Failure to Timely Report Allegation of Physical Abuse to Required Authorities
Penalty
Summary
The facility failed to follow its abuse reporting policy when an allegation of physical abuse involving a resident was not reported to required external agencies within the mandated two-hour timeframe. The resident, who had diagnoses including metabolic encephalopathy, dementia, and Alzheimer's disease, was assessed as severely cognitively impaired and required supervision or touching assistance for basic mobility tasks such as moving from lying to sitting, sitting to standing, and walking short distances. The resident’s responsible party reported that a visitor had informed her that an unidentified staff member forcibly pushed the resident into a wheelchair when the resident attempted to get up. The responsible party then informed the RN Supervisor of this allegation.

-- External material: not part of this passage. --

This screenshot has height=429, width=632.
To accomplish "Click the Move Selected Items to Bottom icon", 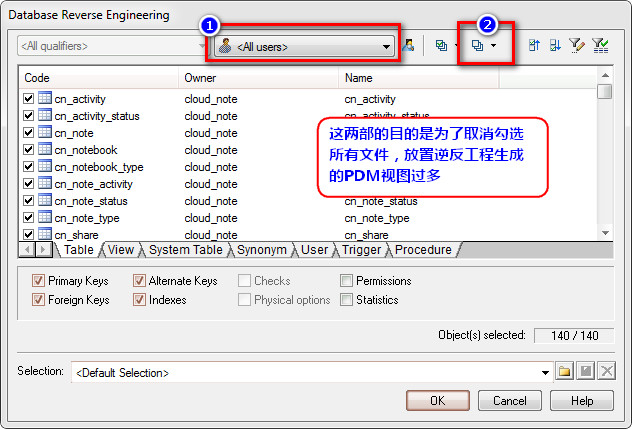I will [x=555, y=45].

During the resident’s readmission, the RN Supervisor was again informed by the responsible party about the concern that the resident had been pushed down into the wheelchair or roughly handled about a week earlier. The RN Supervisor acknowledged that, based on information from an LVN, there had been an allegation of rough handling and/or pushing the resident into the wheelchair, and that such conduct constituted a possible physical abuse allegation. However, the RN Supervisor did not report this allegation to the Administrator, and no report was made to the state survey agency, local law enforcement, or the Ombudsman within two hours as required by the facility’s Abuse Prevention and Prohibition Program policy. The DON and Assistant Administrator confirmed that staff are required to immediately report suspicions or allegations of abuse to the Administrator and to the three external entities within two hours, and that this did not occur in this case.